>> BEGIN MATERIAL TO PROCESS
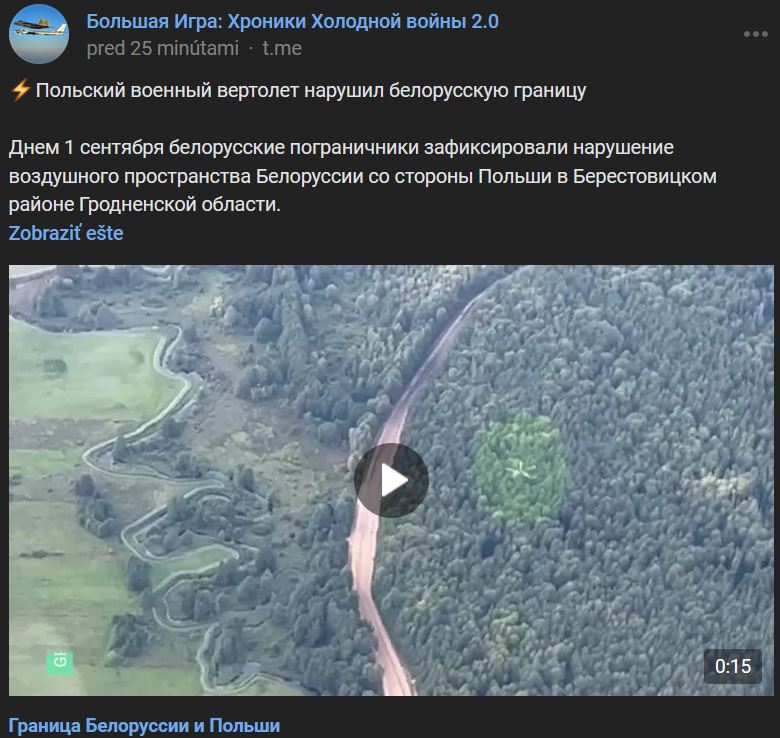The image size is (780, 738).
Task: Play the helicopter border video
Action: coord(391,480)
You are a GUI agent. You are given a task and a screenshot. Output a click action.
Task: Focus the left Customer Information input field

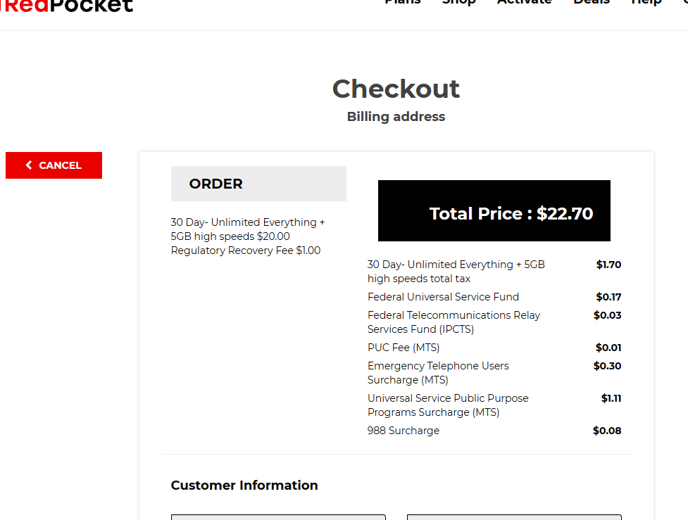click(278, 516)
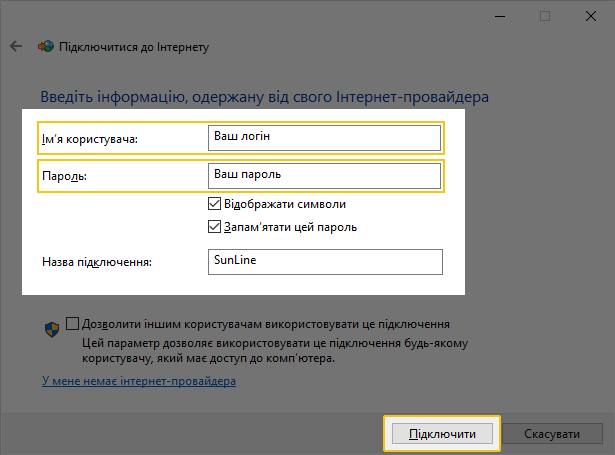Click the UAC shield icon
Viewport: 615px width, 455px height.
coord(52,329)
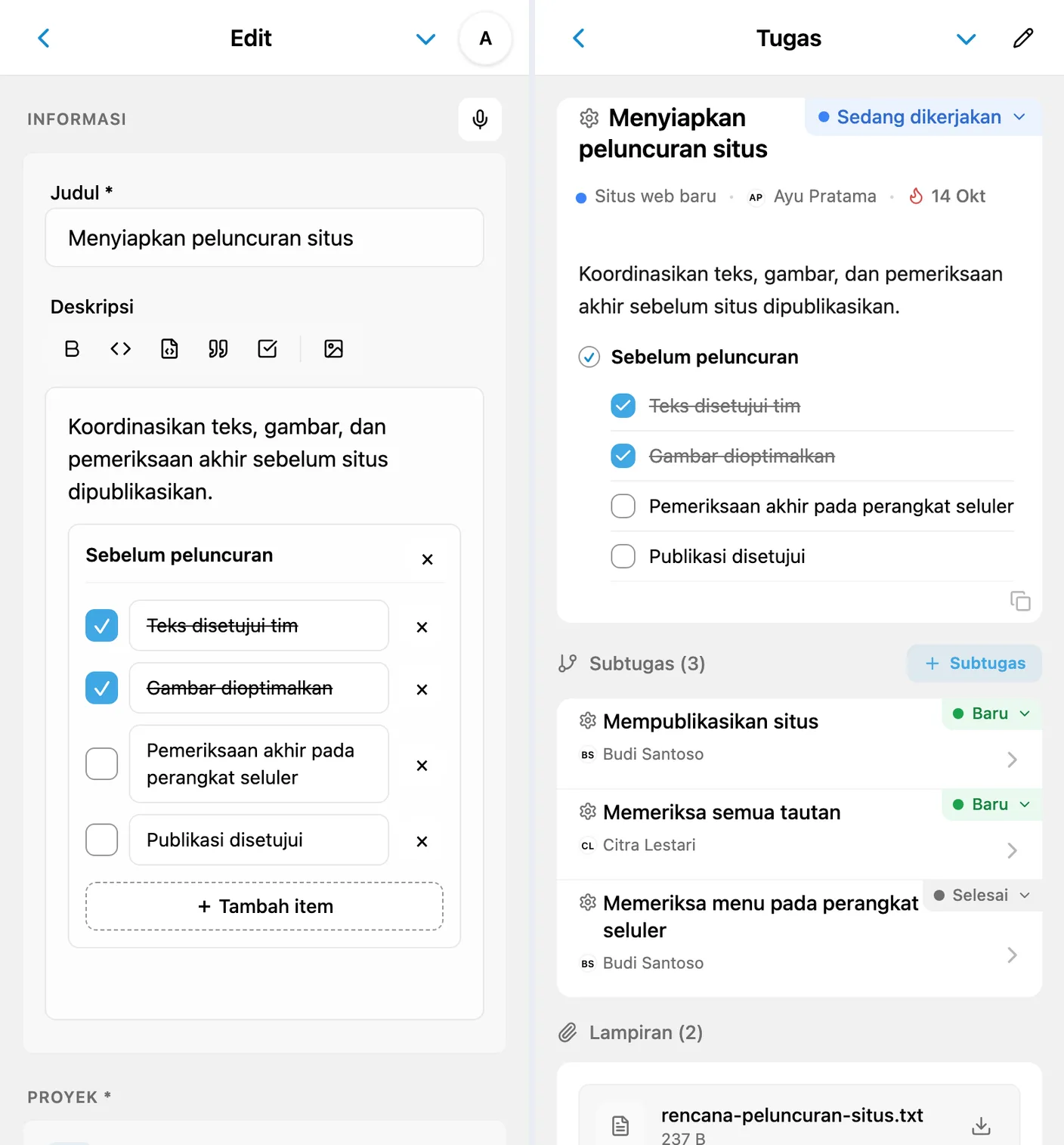Uncheck 'Teks disetujui tim' in the editor
The height and width of the screenshot is (1145, 1064).
pos(101,626)
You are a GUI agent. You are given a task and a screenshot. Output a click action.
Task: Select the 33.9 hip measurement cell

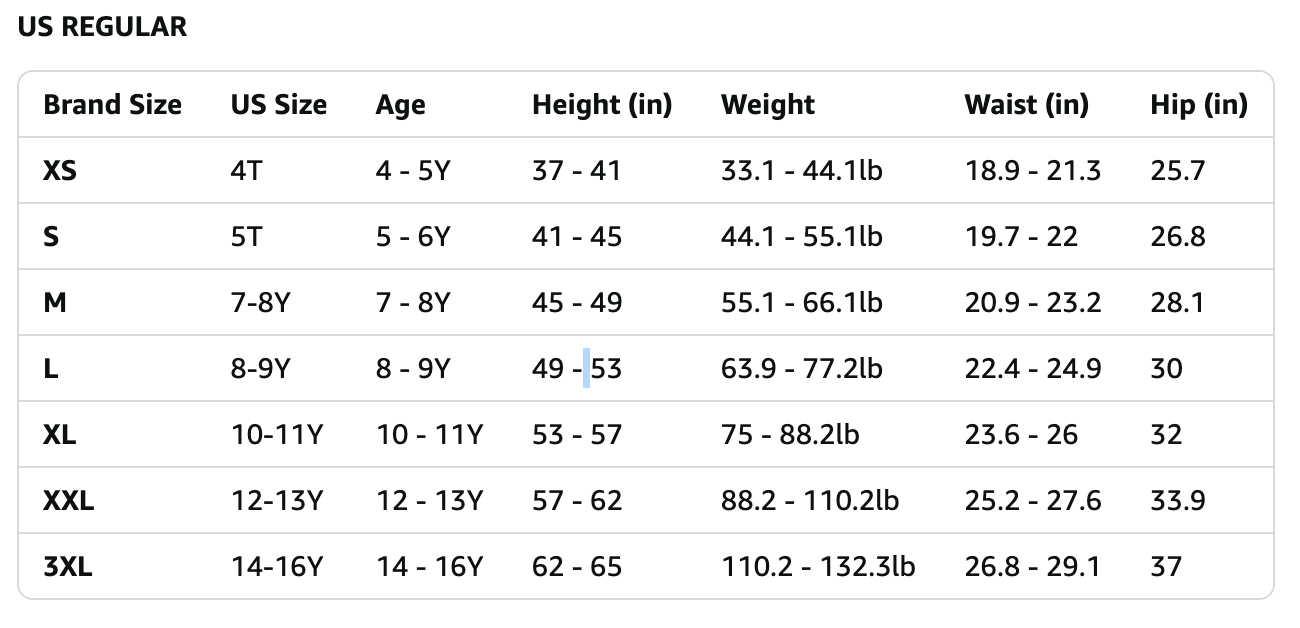1177,501
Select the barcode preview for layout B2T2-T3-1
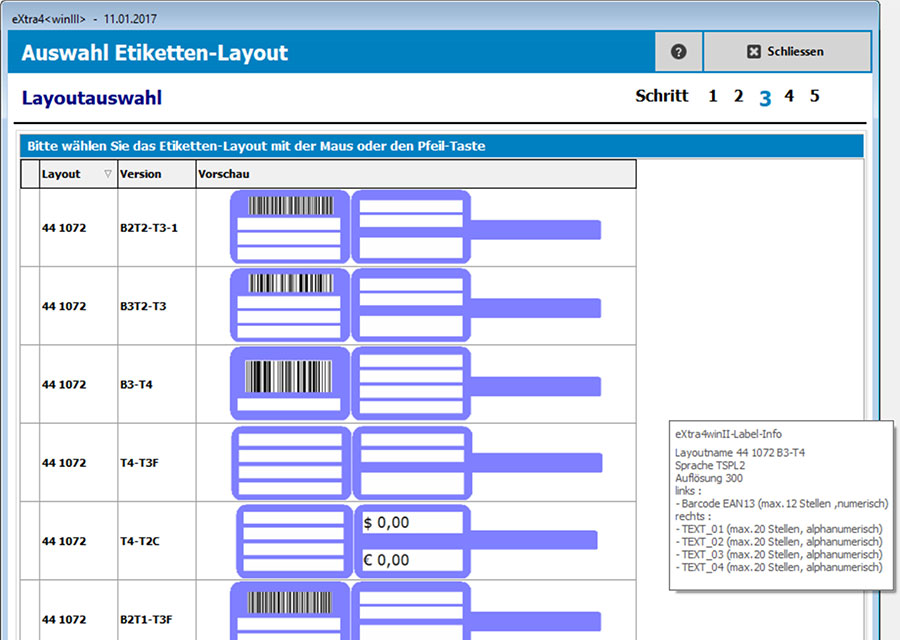The width and height of the screenshot is (900, 640). (288, 227)
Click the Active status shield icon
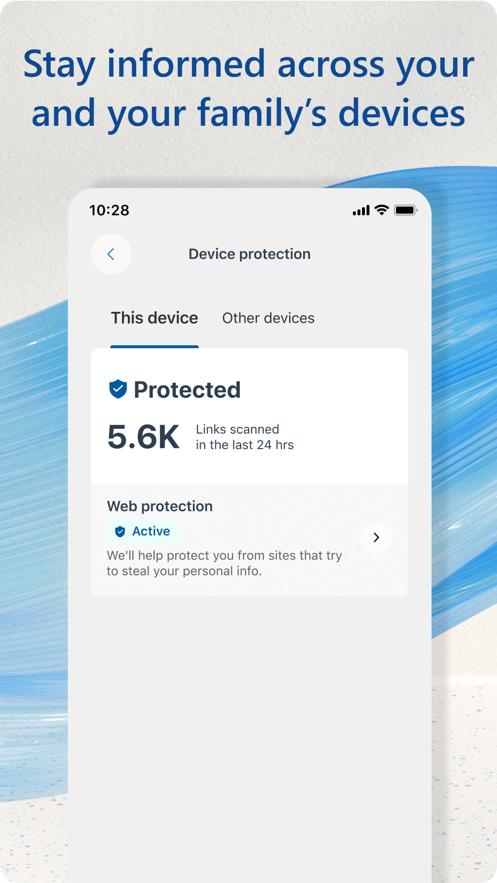Screen dimensions: 497x883 click(120, 532)
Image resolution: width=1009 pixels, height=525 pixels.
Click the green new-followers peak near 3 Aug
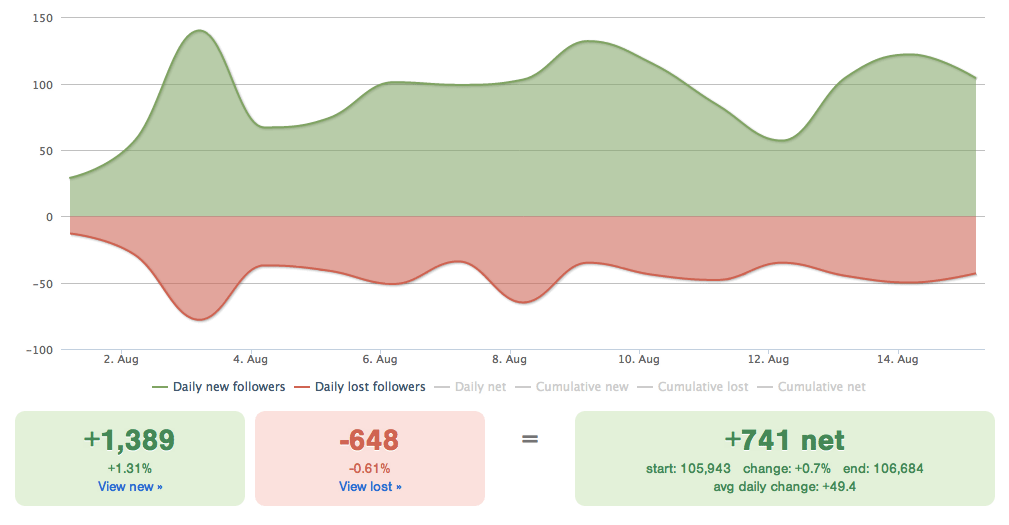pyautogui.click(x=200, y=31)
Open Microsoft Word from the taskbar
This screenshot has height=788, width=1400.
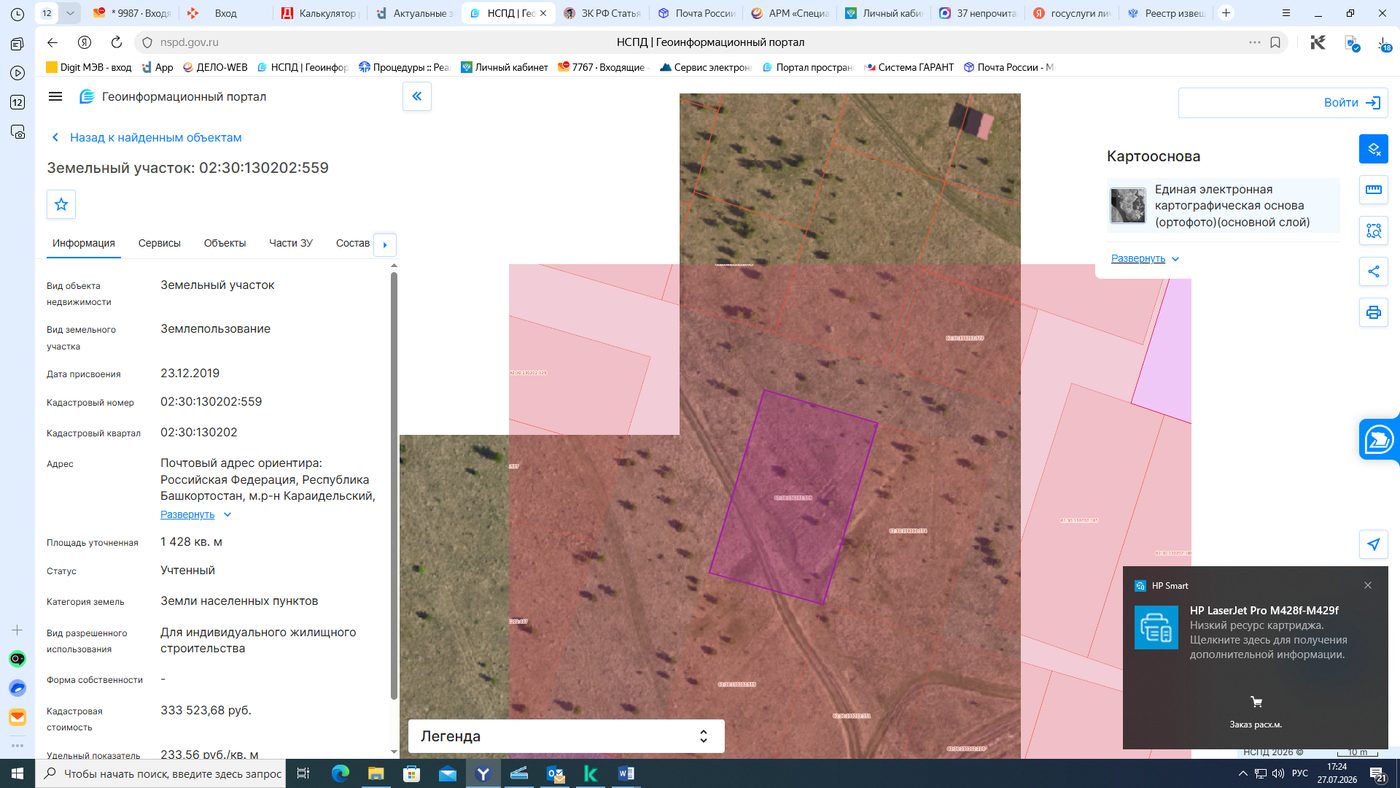pos(627,773)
>> END MATERIAL TO PROCESS
Reproduce all of the material above verbatim, line by line, and leave the pictures out.

The image size is (780, 738).
Task: Play the helicopter border video
Action: coord(391,480)
You are a GUI agent. You are given a task and a screenshot. Output a click action.
Task: Focus the left Customer Information input field

click(278, 516)
Click the UAC shield icon
Viewport: 615px width, 455px height.
coord(52,329)
Uncheck 'Teks disetujui tim' in the editor
The height and width of the screenshot is (1145, 1064).
pos(101,626)
You are a GUI agent. You are given a task and a screenshot. Output a click action.
Task: Select the 33.9 hip measurement cell

1177,501
Select the barcode preview for layout B2T2-T3-1
The width and height of the screenshot is (900, 640). (288, 227)
Click the Active status shield icon
Screen dimensions: 497x883 click(120, 532)
Image resolution: width=1009 pixels, height=525 pixels.
Click the green new-followers peak near 3 Aug
pyautogui.click(x=200, y=31)
Open Microsoft Word from the taskbar
This screenshot has height=788, width=1400.
pos(627,773)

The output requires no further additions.